Task description: Write out again the lines starting with the line that contains "Select last high" and going on through the line that contains "tap(107, 410)". Swap "Select" for "Pick" and keep everything else unchanged.

Material for locating described items:

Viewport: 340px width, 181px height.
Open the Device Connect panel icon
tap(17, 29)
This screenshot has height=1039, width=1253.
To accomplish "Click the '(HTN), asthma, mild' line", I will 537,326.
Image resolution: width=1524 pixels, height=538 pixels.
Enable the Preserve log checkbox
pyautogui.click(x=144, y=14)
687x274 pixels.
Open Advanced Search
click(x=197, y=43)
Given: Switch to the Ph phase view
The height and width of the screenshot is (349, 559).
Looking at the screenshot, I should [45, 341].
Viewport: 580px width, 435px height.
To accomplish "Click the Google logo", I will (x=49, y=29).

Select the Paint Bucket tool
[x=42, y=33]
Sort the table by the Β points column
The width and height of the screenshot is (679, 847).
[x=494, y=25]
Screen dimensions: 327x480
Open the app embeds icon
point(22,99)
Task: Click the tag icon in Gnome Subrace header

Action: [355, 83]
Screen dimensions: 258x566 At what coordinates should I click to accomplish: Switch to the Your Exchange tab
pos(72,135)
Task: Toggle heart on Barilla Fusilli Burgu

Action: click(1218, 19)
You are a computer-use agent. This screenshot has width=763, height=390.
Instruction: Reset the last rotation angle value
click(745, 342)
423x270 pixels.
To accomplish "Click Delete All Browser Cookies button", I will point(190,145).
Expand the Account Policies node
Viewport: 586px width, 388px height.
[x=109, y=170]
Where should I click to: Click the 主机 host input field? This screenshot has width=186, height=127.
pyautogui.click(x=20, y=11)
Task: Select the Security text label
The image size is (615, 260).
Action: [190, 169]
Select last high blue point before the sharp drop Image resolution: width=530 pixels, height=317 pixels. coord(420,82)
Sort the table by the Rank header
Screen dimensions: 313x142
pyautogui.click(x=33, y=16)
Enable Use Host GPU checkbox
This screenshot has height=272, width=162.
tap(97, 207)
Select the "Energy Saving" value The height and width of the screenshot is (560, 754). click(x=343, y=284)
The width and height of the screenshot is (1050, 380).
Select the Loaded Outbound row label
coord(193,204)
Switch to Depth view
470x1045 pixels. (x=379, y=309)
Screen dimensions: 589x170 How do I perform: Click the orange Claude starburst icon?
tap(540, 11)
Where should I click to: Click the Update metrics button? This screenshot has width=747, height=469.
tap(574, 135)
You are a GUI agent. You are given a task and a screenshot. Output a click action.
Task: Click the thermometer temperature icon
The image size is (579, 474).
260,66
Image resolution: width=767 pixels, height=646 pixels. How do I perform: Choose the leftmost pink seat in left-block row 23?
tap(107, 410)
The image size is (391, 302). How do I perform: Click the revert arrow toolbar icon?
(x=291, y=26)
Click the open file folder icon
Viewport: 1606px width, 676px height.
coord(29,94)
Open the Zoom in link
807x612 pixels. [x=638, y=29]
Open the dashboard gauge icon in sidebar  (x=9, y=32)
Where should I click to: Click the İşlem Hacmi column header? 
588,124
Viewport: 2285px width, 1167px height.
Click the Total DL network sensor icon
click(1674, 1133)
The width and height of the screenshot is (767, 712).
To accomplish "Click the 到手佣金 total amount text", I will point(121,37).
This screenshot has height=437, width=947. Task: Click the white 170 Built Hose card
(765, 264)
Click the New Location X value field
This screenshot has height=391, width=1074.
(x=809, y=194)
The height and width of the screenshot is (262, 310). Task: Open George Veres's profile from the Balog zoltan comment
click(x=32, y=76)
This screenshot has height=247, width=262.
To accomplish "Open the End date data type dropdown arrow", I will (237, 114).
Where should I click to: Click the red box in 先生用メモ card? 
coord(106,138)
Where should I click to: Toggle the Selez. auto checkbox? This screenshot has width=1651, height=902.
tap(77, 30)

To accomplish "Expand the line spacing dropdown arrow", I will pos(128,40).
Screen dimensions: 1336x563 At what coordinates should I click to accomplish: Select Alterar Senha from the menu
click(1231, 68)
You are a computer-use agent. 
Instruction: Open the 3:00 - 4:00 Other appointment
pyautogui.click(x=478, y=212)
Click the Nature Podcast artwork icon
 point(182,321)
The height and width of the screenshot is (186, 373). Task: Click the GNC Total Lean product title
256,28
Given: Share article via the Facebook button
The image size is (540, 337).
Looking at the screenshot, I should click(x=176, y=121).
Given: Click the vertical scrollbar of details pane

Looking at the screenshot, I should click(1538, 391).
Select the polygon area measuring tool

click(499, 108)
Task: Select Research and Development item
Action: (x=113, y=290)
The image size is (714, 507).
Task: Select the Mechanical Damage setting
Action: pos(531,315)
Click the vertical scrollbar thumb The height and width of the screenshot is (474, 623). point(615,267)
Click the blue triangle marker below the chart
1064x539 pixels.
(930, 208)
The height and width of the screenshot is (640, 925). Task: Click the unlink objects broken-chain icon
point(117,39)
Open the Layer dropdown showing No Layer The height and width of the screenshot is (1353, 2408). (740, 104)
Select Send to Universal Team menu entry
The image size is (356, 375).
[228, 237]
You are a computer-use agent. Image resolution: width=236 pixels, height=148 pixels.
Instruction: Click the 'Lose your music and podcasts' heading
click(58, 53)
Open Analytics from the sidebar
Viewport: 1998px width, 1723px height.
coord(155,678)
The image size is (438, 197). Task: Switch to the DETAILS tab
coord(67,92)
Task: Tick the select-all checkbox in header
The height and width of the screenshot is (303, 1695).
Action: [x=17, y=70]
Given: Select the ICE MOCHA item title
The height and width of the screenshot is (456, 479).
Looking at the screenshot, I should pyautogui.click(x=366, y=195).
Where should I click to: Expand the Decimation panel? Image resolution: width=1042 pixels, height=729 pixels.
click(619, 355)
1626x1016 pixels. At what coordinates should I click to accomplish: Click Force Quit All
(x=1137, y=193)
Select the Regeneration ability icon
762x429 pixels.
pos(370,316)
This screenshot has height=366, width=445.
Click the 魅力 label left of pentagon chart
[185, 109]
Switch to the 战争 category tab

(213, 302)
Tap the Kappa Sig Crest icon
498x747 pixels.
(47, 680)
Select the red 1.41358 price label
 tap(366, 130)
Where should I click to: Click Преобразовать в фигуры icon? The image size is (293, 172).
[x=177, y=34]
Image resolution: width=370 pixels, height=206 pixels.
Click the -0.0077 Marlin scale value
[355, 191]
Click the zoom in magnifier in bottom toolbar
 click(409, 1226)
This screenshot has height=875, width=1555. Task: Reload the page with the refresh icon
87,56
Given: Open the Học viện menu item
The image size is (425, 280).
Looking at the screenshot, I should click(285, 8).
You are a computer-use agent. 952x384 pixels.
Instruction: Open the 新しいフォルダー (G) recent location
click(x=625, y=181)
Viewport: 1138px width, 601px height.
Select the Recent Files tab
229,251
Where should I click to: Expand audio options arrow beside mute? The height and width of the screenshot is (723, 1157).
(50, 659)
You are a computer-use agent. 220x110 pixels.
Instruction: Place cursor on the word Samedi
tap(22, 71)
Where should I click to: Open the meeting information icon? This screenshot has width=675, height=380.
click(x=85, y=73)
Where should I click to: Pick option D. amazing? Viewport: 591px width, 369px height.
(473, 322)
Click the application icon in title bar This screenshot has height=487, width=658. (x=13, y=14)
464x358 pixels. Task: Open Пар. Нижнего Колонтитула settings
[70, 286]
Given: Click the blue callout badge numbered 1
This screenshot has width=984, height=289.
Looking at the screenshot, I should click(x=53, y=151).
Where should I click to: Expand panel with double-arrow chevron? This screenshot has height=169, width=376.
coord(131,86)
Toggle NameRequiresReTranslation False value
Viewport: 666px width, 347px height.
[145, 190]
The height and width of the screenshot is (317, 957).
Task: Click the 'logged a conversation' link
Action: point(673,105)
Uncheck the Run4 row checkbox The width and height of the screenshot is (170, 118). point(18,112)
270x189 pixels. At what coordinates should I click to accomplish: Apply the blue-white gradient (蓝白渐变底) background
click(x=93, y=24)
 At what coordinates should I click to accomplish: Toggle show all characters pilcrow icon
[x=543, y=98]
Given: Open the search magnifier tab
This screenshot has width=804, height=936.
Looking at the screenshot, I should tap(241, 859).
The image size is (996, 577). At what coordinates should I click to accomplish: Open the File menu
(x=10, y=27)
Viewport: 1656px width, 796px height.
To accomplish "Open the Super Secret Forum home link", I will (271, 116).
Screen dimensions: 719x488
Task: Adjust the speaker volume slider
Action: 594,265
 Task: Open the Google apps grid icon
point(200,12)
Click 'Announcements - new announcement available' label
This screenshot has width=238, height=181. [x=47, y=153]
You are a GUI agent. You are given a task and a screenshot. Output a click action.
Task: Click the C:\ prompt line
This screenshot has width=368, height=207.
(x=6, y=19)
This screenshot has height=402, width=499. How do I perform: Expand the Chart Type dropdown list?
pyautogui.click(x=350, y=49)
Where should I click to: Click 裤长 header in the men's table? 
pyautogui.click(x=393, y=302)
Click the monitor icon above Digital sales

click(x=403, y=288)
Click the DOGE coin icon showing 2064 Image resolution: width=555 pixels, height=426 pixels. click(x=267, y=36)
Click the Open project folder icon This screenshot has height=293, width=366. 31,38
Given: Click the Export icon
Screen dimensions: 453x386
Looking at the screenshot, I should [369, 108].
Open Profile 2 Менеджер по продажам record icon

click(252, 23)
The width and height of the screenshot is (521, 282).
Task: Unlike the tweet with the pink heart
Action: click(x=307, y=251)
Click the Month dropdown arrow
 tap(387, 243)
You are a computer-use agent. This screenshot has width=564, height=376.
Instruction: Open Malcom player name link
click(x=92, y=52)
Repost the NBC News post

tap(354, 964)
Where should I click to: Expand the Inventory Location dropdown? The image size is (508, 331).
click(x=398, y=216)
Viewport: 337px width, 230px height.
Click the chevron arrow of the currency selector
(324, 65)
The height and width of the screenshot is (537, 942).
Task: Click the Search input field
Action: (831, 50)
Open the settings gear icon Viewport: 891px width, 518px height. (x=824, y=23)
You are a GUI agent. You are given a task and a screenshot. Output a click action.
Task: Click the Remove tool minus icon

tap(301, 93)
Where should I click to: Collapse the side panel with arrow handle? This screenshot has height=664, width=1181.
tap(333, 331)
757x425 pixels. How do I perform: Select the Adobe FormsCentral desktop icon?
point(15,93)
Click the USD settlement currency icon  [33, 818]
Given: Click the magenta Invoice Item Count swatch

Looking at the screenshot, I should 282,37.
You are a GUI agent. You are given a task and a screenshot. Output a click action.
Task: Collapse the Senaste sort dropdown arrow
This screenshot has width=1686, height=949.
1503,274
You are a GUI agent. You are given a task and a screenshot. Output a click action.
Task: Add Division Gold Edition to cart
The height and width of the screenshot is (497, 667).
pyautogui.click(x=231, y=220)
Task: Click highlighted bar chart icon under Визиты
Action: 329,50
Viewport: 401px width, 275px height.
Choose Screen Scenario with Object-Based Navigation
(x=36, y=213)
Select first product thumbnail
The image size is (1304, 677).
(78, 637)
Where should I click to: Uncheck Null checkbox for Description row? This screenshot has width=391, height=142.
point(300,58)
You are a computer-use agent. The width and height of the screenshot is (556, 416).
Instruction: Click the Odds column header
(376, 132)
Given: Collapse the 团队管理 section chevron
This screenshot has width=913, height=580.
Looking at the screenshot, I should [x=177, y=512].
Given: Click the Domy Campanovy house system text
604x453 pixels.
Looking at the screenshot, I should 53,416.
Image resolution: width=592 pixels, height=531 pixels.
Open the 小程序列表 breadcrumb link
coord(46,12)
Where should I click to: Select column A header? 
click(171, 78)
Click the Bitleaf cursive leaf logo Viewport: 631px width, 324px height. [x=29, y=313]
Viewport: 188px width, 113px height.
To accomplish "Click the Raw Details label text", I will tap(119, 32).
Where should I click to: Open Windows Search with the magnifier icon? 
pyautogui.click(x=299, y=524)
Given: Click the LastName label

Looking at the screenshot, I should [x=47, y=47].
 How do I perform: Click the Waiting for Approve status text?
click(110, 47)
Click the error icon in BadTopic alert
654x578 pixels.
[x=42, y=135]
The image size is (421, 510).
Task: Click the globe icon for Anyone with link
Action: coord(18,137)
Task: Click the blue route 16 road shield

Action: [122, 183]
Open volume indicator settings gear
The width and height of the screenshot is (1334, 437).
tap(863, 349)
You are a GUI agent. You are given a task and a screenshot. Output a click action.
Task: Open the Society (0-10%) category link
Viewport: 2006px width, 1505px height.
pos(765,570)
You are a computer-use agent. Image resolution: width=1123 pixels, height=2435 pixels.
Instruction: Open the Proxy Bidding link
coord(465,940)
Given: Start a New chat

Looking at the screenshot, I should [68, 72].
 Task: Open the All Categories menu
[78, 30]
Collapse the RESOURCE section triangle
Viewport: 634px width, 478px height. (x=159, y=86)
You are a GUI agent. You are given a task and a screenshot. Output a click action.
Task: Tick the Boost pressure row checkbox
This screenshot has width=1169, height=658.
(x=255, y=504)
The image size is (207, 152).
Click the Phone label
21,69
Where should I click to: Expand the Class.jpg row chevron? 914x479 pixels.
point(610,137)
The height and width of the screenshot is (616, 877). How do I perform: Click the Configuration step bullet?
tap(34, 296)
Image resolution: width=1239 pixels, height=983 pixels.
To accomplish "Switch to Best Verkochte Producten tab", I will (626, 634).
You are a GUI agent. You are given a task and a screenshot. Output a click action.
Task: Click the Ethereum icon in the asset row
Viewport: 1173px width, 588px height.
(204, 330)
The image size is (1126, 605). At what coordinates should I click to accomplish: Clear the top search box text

Result of the task:
Pick last high blue point before the sharp drop Image resolution: width=530 pixels, height=317 pixels. coord(420,82)
Sort the table by the Rank header
Screen dimensions: 313x142
pyautogui.click(x=33, y=16)
Enable Use Host GPU checkbox
This screenshot has height=272, width=162.
tap(97, 207)
Pick the "Energy Saving" value The height and width of the screenshot is (560, 754). click(x=343, y=284)
The width and height of the screenshot is (1050, 380).
Pick the Loaded Outbound row label
coord(193,204)
Switch to Depth view
470x1045 pixels. (x=379, y=309)
Screen dimensions: 589x170 How do I perform: Click the orange Claude starburst icon?
tap(540, 11)
Where should I click to: Click the Update metrics button? This screenshot has width=747, height=469.
tap(574, 135)
You are a GUI agent. You are given a task and a screenshot. Output a click action.
Task: Click the thermometer temperature icon
The image size is (579, 474).
260,66
Image resolution: width=767 pixels, height=646 pixels. How do I perform: Choose the leftmost pink seat in left-block row 23?
tap(107, 410)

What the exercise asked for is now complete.